DIRECTIONS FOR THIS TASK:
Exact repetition of every record is required.

Stored records:
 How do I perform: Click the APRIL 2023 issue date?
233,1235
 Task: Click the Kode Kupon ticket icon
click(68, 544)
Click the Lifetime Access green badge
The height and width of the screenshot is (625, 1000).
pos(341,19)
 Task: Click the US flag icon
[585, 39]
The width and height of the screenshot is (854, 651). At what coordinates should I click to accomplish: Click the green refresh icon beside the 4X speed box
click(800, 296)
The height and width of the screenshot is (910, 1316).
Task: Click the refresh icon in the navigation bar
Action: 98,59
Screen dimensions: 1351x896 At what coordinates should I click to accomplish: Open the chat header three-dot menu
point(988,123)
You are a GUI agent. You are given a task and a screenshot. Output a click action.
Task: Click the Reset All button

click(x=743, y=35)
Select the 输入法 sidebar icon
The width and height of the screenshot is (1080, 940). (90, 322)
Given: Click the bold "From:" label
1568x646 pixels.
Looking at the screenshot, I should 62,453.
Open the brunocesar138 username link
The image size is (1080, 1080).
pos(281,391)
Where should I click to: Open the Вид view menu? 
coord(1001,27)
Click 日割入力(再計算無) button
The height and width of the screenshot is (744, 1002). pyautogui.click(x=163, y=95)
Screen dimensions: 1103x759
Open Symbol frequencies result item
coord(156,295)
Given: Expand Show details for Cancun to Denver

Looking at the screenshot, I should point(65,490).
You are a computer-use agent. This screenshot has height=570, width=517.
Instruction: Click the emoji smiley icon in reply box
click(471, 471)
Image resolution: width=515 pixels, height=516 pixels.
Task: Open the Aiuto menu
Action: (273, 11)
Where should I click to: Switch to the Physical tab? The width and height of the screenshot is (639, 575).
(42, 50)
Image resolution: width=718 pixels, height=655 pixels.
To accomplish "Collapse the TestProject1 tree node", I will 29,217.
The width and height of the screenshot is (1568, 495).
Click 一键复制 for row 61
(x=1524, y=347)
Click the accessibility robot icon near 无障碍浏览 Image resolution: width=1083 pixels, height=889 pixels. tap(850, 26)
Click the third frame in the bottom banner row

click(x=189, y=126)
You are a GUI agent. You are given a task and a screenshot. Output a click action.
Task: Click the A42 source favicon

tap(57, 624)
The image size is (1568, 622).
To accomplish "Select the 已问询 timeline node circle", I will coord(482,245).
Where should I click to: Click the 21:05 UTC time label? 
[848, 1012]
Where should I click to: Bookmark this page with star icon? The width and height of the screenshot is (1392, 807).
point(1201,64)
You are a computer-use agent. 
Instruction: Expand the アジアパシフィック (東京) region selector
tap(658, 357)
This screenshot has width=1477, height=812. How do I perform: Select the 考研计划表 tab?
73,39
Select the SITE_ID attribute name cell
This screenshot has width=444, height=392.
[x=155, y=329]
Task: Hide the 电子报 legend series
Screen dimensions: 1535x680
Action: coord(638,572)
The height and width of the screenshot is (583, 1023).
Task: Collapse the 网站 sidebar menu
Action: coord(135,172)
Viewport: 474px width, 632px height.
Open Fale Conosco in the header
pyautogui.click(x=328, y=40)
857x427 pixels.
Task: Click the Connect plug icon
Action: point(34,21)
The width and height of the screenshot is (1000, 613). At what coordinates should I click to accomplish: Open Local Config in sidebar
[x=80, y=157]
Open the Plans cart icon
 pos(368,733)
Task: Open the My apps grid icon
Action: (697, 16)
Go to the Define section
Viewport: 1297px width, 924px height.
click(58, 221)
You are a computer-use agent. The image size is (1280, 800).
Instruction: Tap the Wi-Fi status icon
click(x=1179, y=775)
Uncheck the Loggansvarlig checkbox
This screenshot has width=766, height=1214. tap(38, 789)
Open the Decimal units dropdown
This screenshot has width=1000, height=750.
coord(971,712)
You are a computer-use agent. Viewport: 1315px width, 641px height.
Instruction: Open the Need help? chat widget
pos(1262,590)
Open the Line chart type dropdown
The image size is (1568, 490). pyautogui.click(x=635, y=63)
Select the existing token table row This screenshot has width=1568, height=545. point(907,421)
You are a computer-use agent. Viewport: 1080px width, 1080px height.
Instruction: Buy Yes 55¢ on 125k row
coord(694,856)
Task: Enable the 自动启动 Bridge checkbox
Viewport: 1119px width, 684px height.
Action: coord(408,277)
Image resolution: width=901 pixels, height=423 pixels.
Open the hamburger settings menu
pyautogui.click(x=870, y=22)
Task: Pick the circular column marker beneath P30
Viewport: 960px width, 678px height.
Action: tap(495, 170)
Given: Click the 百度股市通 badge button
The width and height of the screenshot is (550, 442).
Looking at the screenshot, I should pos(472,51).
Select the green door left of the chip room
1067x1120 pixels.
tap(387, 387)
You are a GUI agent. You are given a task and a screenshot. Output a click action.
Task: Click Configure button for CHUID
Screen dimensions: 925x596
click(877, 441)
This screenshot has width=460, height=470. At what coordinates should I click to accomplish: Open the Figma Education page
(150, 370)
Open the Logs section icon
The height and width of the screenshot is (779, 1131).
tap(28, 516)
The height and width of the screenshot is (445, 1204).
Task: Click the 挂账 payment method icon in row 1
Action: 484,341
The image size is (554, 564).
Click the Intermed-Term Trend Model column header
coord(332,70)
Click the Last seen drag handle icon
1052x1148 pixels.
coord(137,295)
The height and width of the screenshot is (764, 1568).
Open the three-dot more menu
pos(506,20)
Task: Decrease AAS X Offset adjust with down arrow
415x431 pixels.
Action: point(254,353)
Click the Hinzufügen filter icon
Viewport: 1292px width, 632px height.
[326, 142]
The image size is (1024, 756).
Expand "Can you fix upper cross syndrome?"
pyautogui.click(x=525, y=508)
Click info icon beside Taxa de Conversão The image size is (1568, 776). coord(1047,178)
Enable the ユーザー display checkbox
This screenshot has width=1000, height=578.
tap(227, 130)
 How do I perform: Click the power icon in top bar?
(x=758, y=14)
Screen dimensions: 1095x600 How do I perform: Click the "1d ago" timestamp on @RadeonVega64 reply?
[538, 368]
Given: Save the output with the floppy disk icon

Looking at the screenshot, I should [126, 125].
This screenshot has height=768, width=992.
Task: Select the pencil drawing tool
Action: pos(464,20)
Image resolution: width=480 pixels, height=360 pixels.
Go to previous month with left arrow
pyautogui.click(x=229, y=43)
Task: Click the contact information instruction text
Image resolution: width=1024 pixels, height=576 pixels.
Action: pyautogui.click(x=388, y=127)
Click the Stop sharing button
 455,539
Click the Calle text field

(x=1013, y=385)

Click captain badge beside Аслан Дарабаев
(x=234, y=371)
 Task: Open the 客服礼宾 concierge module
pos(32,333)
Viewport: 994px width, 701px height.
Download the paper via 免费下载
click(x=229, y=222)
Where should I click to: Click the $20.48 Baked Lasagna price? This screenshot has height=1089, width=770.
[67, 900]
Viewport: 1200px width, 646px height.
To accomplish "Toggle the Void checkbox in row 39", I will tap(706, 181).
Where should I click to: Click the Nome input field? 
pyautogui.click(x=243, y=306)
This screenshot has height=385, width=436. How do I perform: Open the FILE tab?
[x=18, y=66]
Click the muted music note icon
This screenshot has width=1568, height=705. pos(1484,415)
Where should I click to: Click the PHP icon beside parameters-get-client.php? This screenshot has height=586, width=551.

OUTPUT:
 How do I perform: Click the APRIL 2023 issue date?
233,1235
 Task: Click the Kode Kupon ticket icon
click(68, 544)
Click the Lifetime Access green badge
The height and width of the screenshot is (625, 1000).
pos(341,19)
 Task: Click the US flag icon
[585, 39]
The width and height of the screenshot is (854, 651). At what coordinates should I click to accomplish: Click the green refresh icon beside the 4X speed box
click(800, 296)
The height and width of the screenshot is (910, 1316).
Task: Click the refresh icon in the navigation bar
Action: 98,59
Screen dimensions: 1351x896 At what coordinates should I click to accomplish: Open the chat header three-dot menu
point(988,123)
You are a GUI agent. You are given a task and a screenshot. Output a click action.
Task: Click the Reset All button

click(x=743, y=35)
Select the 输入法 sidebar icon
The width and height of the screenshot is (1080, 940). (90, 322)
Given: Click the bold "From:" label
1568x646 pixels.
Looking at the screenshot, I should 62,453.
Open the brunocesar138 username link
The image size is (1080, 1080).
pos(281,391)
Where should I click to: Open the Вид view menu? 
coord(1001,27)
Click 日割入力(再計算無) button
The height and width of the screenshot is (744, 1002). pyautogui.click(x=163, y=95)
Screen dimensions: 1103x759
Open Symbol frequencies result item
coord(156,295)
Given: Expand Show details for Cancun to Denver

Looking at the screenshot, I should point(65,490).
You are a computer-use agent. This screenshot has height=570, width=517.
Instruction: Click the emoji smiley icon in reply box
click(471, 471)
Image resolution: width=515 pixels, height=516 pixels.
Task: Open the Aiuto menu
Action: (273, 11)
Where should I click to: Switch to the Physical tab? The width and height of the screenshot is (639, 575).
(42, 50)
Image resolution: width=718 pixels, height=655 pixels.
To accomplish "Collapse the TestProject1 tree node", I will 29,217.
The width and height of the screenshot is (1568, 495).
Click 一键复制 for row 61
(x=1524, y=347)
Click the accessibility robot icon near 无障碍浏览 Image resolution: width=1083 pixels, height=889 pixels. tap(850, 26)
Click the third frame in the bottom banner row

click(x=189, y=126)
You are a GUI agent. You are given a task and a screenshot. Output a click action.
Task: Click the A42 source favicon

tap(57, 624)
The image size is (1568, 622).
To accomplish "Select the 已问询 timeline node circle", I will coord(482,245).
Where should I click to: Click the 21:05 UTC time label? 
[848, 1012]
Where should I click to: Bookmark this page with star icon? The width and height of the screenshot is (1392, 807).
point(1201,64)
You are a computer-use agent. 
Instruction: Expand the アジアパシフィック (東京) region selector
tap(658, 357)
This screenshot has width=1477, height=812. How do I perform: Select the 考研计划表 tab?
73,39
Select the SITE_ID attribute name cell
This screenshot has width=444, height=392.
[x=155, y=329]
Task: Hide the 电子报 legend series
Screen dimensions: 1535x680
Action: coord(638,572)
The height and width of the screenshot is (583, 1023).
Task: Collapse the 网站 sidebar menu
Action: coord(135,172)
Viewport: 474px width, 632px height.
Open Fale Conosco in the header
pyautogui.click(x=328, y=40)
857x427 pixels.
Task: Click the Connect plug icon
Action: point(34,21)
The width and height of the screenshot is (1000, 613). At what coordinates should I click to accomplish: Open Local Config in sidebar
[x=80, y=157]
Open the Plans cart icon
 pos(368,733)
Task: Open the My apps grid icon
Action: (697, 16)
Go to the Define section
Viewport: 1297px width, 924px height.
click(58, 221)
You are a computer-use agent. The image size is (1280, 800).
Instruction: Tap the Wi-Fi status icon
click(x=1179, y=775)
Uncheck the Loggansvarlig checkbox
This screenshot has width=766, height=1214. tap(38, 789)
Open the Decimal units dropdown
This screenshot has width=1000, height=750.
coord(971,712)
You are a computer-use agent. Viewport: 1315px width, 641px height.
Instruction: Open the Need help? chat widget
pos(1262,590)
Open the Line chart type dropdown
The image size is (1568, 490). pyautogui.click(x=635, y=63)
Select the existing token table row This screenshot has width=1568, height=545. point(907,421)
You are a computer-use agent. Viewport: 1080px width, 1080px height.
Instruction: Buy Yes 55¢ on 125k row
coord(694,856)
Task: Enable the 自动启动 Bridge checkbox
Viewport: 1119px width, 684px height.
Action: coord(408,277)
Image resolution: width=901 pixels, height=423 pixels.
Open the hamburger settings menu
pyautogui.click(x=870, y=22)
Task: Pick the circular column marker beneath P30
Viewport: 960px width, 678px height.
Action: tap(495, 170)
Given: Click the 百度股市通 badge button
The width and height of the screenshot is (550, 442).
Looking at the screenshot, I should pos(472,51).
Select the green door left of the chip room
1067x1120 pixels.
tap(387, 387)
You are a GUI agent. You are given a task and a screenshot. Output a click action.
Task: Click Configure button for CHUID
Screen dimensions: 925x596
click(877, 441)
This screenshot has width=460, height=470. At what coordinates should I click to accomplish: Open the Figma Education page
(150, 370)
Open the Logs section icon
The height and width of the screenshot is (779, 1131).
tap(28, 516)
The height and width of the screenshot is (445, 1204).
Task: Click the 挂账 payment method icon in row 1
Action: 484,341
The image size is (554, 564).
Click the Intermed-Term Trend Model column header
coord(332,70)
Click the Last seen drag handle icon
1052x1148 pixels.
coord(137,295)
The height and width of the screenshot is (764, 1568).
Open the three-dot more menu
pos(506,20)
Task: Decrease AAS X Offset adjust with down arrow
415x431 pixels.
Action: point(254,353)
Click the Hinzufügen filter icon
Viewport: 1292px width, 632px height.
[326, 142]
The image size is (1024, 756).
Expand "Can you fix upper cross syndrome?"
pyautogui.click(x=525, y=508)
Click info icon beside Taxa de Conversão The image size is (1568, 776). coord(1047,178)
Enable the ユーザー display checkbox
This screenshot has width=1000, height=578.
tap(227, 130)
 How do I perform: Click the power icon in top bar?
(x=758, y=14)
Screen dimensions: 1095x600 How do I perform: Click the "1d ago" timestamp on @RadeonVega64 reply?
[538, 368]
Given: Save the output with the floppy disk icon

Looking at the screenshot, I should [126, 125].
This screenshot has height=768, width=992.
Task: Select the pencil drawing tool
Action: pos(464,20)
Image resolution: width=480 pixels, height=360 pixels.
Go to previous month with left arrow
pyautogui.click(x=229, y=43)
Task: Click the contact information instruction text
Image resolution: width=1024 pixels, height=576 pixels.
Action: pyautogui.click(x=388, y=127)
Click the Stop sharing button
 455,539
Click the Calle text field

(x=1013, y=385)

Click captain badge beside Аслан Дарабаев
(x=234, y=371)
 Task: Open the 客服礼宾 concierge module
pos(32,333)
Viewport: 994px width, 701px height.
Download the paper via 免费下载
click(x=229, y=222)
Where should I click to: Click the $20.48 Baked Lasagna price? This screenshot has height=1089, width=770.
[67, 900]
Viewport: 1200px width, 646px height.
To accomplish "Toggle the Void checkbox in row 39", I will tap(706, 181).
Where should I click to: Click the Nome input field? 
pyautogui.click(x=243, y=306)
This screenshot has height=385, width=436. How do I perform: Open the FILE tab?
[x=18, y=66]
Click the muted music note icon
This screenshot has width=1568, height=705. pos(1484,415)
Where should I click to: Click the PHP icon beside parameters-get-client.php? This screenshot has height=586, width=551.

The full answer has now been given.